Establishing a Municipal Office of New Americans

Municipal Office of New Americans


Portland and Lewiston, as well as several of their surrounding towns, have become centers for increasing diversity through immigration.  This immigration, as acknowledged by institutions as diverse as the AFL CIO and chambers of commerce,[1] has tremendous potential advantages for Maine.  At the same time, to fully take advantage of those opportunities, municipalities with the highest concentration of immigrants must implement policies and programs to meet these unique circumstances.

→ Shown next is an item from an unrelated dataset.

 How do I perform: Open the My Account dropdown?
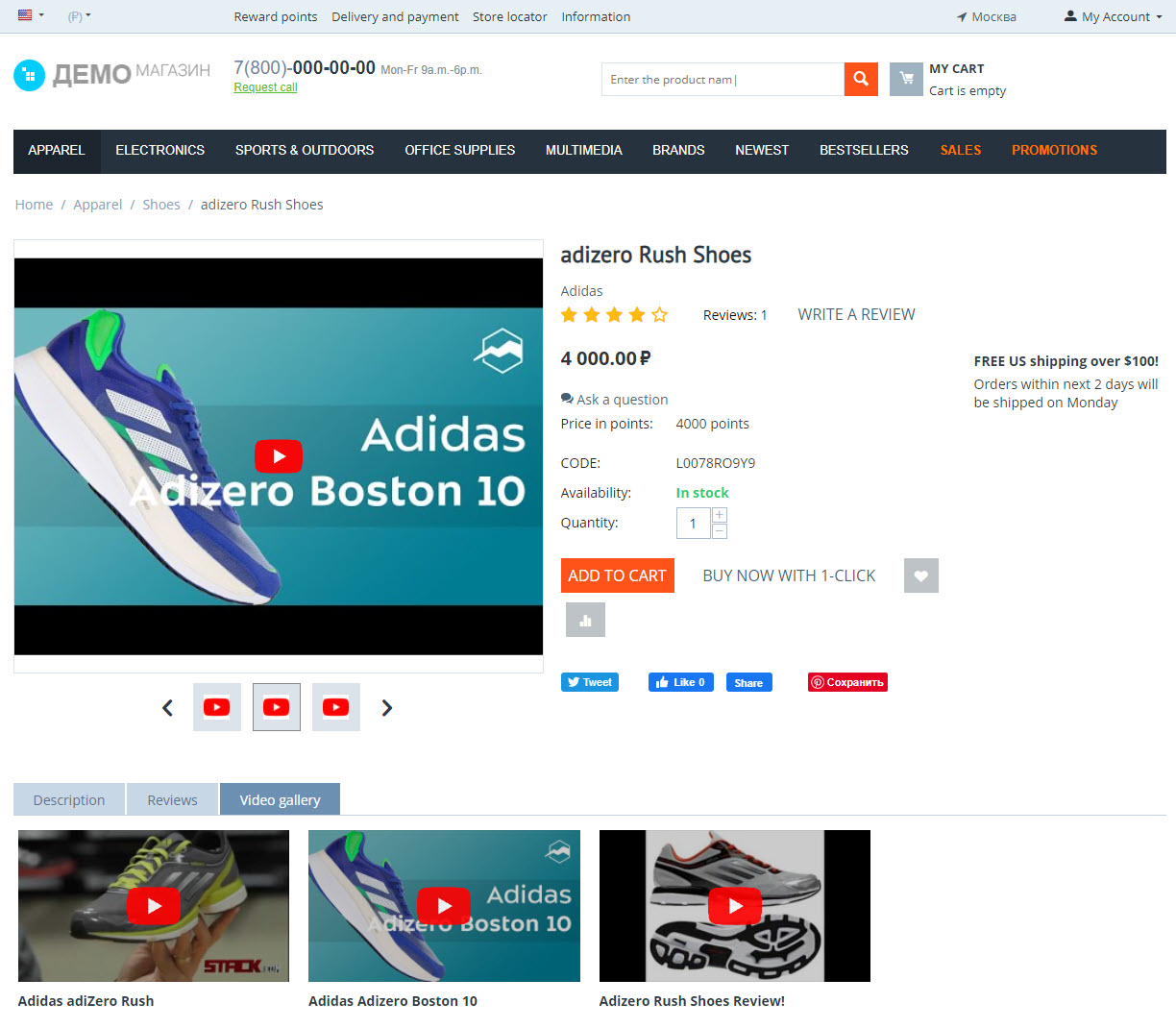coord(1112,15)
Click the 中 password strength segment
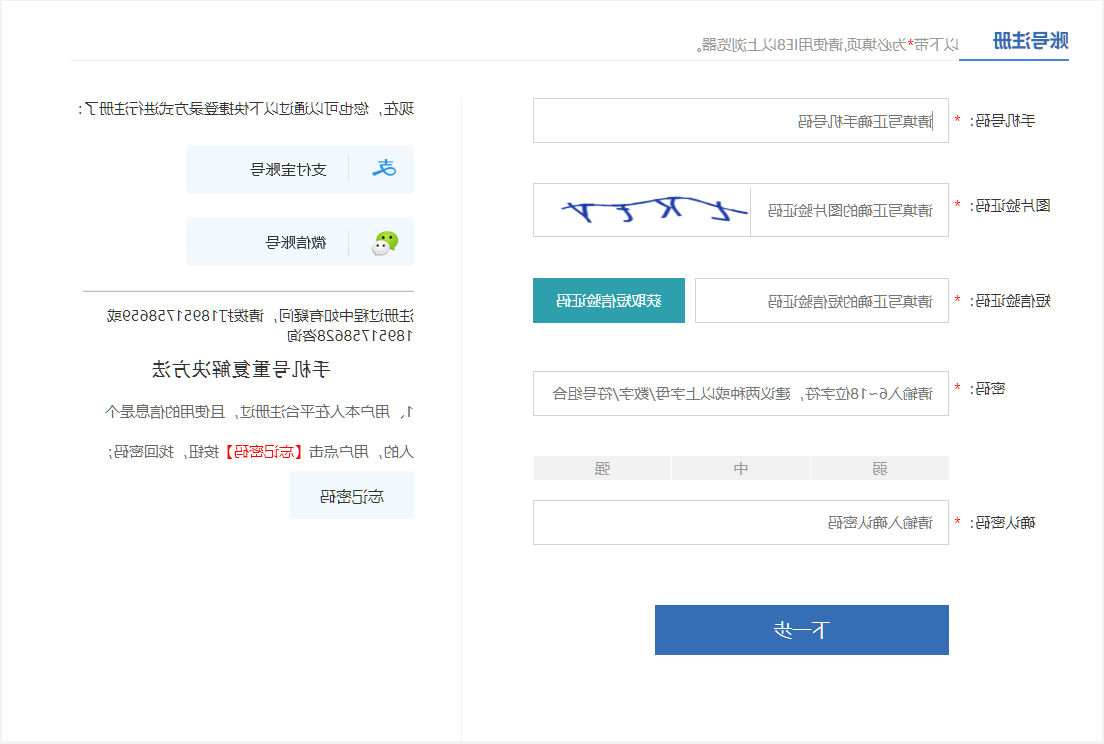 pyautogui.click(x=741, y=468)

The premise of creating an Office of New Americans in municipalities is this: New Mainers are here to stay, and—because it is the 21st century—we are only going to get more diverse; we must learn to understand each other.  While the state stands to benefit from creating increasingly integrated centers of diversity across Maine, local communities are best able to create and administer the necessary initiatives. 


A recent report, “Citizenship: A Wise Investment for Cities,” details the many benefits of immigrants becoming deeper members of their communities.  Becoming a citizen, for example, typically brings an 8-11% increase in wages, stimulating job growth in local communities.[2] Integration is the key to navigating increased levels of immigration.  Its time Maine moved to a proactive policy.


The National Partnership for New Americans outlines six key principles for immigrant integration:

  1. Strengthen pathways to naturalization and full civic participation for legal permanent residents.
  2. Create opportunities for immigrants to receive English Literacy, Civic Education, and Continuing Education.
  3. Expand immigrant access to labor markets and economic opportunity through strengthening workforce development, professional integration, and immigrant entrepreneurship.
  4. Ensure that immigrants receive equitable access to services.
  5. Improve access to early education and care that secures a strong future for children in immigrant and mixed-status families.
  6. Support communities in creating a welcoming climate for immigrants and their successful integration.


 The Maine legislature—in a bi-partisan vote— appropriated $75,000 for a “Welcome Center” in Portland.  That funding was subsequently renewed.   Furthermore, we should engage with other cities nationally to learn best practices and draw down resources.  “Cities for Citizenship,” co-chaired by the mayors of Chicago, Los Angeles, and New York, includes seventeen cities working to promote citizenship, and is sponsored by Citi Community Development, the Partnership for New Americans, and the Center for Popular Democracy. 



[2] Pastor, Manuel and Justin Scoggins. 2012. Citizen Gain: The Economic Benefits of Naturalization for Immigrants and the Economy. Center for the Study of Immigrant Integration.